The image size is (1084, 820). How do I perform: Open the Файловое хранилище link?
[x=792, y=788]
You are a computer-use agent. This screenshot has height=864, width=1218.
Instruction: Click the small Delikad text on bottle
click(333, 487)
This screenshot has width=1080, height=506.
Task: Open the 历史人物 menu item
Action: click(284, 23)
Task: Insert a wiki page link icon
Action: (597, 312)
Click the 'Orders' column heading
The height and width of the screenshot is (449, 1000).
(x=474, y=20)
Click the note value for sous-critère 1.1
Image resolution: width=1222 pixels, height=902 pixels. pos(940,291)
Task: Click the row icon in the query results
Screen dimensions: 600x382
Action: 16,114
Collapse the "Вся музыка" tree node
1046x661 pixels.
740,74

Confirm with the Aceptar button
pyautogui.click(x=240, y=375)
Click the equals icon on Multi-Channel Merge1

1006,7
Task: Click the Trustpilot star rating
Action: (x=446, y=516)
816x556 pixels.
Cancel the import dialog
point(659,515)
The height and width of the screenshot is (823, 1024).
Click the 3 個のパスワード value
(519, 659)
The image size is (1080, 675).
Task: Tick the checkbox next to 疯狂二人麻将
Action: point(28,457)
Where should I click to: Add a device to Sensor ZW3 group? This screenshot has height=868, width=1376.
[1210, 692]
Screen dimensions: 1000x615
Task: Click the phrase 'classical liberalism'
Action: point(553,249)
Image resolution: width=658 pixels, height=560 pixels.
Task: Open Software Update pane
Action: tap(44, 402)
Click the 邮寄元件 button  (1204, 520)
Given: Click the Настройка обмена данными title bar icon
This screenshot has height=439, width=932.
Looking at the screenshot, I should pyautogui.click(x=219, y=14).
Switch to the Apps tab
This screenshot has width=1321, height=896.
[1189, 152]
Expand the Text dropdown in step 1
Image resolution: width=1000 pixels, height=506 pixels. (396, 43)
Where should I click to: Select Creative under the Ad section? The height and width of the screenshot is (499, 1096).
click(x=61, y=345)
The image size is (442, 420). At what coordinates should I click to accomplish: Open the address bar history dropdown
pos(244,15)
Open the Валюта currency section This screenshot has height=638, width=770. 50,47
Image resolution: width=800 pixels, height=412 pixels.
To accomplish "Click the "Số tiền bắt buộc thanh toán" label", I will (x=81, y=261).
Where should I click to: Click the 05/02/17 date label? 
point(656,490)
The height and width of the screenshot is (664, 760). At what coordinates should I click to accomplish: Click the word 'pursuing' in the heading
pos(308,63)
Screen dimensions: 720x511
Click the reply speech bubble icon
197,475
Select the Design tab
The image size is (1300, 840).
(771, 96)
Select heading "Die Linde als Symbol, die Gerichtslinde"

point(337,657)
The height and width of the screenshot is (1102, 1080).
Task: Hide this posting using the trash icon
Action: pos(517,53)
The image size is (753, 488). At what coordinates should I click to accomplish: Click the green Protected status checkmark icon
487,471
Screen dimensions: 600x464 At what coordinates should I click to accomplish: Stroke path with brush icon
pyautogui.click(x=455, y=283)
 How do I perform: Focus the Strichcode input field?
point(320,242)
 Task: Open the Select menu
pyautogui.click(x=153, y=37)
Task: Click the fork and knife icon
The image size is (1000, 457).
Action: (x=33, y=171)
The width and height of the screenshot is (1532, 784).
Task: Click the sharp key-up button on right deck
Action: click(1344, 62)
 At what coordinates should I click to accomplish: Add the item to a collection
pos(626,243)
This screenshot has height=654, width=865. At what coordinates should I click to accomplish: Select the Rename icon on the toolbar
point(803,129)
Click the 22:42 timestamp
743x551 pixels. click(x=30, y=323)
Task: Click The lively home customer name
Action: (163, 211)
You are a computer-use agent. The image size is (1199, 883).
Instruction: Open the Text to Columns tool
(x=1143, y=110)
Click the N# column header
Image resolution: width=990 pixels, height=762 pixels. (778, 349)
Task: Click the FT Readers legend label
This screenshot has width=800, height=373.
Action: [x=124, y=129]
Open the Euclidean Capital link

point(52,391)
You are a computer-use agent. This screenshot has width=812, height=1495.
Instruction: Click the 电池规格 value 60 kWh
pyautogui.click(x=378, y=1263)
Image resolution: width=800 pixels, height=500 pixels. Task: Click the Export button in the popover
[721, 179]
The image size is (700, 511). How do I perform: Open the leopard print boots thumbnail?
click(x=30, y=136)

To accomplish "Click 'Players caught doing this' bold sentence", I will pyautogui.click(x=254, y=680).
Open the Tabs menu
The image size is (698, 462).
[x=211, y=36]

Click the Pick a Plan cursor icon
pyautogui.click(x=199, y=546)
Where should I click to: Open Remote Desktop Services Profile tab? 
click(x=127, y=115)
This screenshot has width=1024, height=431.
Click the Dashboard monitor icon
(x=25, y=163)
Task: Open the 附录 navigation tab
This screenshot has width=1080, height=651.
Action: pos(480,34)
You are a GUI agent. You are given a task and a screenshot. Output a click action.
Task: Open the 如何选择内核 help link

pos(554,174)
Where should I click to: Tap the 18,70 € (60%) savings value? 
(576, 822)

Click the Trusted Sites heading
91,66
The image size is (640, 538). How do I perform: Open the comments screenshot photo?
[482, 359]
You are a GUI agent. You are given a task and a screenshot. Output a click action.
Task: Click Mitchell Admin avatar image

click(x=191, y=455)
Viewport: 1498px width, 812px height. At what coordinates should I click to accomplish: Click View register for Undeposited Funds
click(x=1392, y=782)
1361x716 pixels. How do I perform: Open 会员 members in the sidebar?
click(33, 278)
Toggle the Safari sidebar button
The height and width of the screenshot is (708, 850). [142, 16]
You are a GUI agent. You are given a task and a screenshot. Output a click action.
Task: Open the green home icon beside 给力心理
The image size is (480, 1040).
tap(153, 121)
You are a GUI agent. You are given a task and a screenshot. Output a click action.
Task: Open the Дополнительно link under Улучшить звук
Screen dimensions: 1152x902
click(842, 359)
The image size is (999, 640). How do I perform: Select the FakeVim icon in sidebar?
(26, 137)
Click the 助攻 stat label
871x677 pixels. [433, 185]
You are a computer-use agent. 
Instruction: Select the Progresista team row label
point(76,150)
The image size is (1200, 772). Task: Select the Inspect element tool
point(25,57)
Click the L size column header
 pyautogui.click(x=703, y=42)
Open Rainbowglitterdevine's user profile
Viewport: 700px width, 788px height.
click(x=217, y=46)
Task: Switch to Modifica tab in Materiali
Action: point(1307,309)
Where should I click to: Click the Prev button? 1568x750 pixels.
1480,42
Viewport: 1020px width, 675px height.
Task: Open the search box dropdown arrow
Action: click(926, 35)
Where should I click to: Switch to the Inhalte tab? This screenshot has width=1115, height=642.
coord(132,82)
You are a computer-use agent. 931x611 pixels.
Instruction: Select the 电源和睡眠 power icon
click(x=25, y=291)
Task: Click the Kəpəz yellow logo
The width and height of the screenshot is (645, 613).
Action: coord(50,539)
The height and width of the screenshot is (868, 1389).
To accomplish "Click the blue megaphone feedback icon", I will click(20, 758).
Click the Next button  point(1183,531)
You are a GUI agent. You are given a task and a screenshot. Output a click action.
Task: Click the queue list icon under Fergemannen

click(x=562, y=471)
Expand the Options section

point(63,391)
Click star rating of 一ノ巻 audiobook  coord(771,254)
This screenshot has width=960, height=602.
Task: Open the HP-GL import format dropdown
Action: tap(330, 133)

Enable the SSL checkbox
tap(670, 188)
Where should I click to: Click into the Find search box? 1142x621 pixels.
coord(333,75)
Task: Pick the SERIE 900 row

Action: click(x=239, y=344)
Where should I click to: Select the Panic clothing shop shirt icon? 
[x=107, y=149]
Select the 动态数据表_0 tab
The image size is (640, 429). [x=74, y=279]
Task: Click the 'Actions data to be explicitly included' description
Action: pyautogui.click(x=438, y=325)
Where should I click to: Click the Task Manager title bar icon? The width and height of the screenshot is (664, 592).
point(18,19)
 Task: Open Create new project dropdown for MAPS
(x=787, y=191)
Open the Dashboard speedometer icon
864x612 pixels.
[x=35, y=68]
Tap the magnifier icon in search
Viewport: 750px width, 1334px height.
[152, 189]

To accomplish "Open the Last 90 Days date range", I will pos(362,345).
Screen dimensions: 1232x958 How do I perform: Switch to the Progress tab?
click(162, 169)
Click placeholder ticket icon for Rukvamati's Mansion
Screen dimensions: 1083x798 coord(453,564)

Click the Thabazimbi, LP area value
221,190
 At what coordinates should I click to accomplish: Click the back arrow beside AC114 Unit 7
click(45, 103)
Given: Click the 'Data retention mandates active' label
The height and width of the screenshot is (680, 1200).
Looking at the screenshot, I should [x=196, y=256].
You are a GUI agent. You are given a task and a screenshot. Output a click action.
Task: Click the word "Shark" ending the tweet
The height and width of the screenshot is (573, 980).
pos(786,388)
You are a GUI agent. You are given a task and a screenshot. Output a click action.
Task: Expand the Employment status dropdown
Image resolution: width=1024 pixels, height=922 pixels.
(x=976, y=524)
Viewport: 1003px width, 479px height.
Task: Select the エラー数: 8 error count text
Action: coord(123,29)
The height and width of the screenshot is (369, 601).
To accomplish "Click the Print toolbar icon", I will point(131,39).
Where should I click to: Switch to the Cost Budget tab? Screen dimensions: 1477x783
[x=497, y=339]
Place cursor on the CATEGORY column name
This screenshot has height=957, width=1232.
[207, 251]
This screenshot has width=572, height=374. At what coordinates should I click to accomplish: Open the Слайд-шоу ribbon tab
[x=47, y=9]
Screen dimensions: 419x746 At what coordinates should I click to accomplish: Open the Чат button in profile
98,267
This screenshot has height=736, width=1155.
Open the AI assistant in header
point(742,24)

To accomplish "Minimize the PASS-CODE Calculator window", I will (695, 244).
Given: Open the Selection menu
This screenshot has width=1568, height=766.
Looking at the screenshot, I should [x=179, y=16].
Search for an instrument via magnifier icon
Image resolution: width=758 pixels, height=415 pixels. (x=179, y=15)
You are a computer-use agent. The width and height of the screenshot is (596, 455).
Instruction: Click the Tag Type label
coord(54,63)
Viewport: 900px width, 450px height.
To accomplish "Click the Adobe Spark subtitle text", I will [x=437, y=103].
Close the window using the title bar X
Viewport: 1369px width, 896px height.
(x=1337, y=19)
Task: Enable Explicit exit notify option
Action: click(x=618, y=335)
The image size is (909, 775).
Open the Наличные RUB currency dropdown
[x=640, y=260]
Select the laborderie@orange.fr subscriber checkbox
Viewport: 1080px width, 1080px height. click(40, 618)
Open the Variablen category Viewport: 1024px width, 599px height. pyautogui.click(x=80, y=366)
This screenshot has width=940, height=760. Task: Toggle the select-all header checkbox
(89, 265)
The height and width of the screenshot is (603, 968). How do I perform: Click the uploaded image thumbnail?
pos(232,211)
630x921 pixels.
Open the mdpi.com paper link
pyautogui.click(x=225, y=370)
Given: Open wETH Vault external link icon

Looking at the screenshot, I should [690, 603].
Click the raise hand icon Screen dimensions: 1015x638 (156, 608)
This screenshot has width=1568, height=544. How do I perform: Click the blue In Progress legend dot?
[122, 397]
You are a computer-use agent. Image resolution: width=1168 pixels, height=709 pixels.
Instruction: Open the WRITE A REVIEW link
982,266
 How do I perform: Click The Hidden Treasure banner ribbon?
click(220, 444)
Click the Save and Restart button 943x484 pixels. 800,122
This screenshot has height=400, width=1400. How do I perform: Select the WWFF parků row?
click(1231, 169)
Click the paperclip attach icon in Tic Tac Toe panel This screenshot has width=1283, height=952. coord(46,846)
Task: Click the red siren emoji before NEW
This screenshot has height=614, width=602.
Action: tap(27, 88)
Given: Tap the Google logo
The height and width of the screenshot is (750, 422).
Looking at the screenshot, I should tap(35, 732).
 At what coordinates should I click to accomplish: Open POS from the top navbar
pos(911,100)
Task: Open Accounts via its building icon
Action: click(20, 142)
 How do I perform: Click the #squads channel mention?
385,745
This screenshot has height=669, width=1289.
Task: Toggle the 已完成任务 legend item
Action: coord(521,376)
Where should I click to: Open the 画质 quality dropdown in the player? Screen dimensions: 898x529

____

[Exercise goal]
If a line holds the string "logo", it counts; please state how many such lines there are in the data, with nothing more.

[Worked solution]
2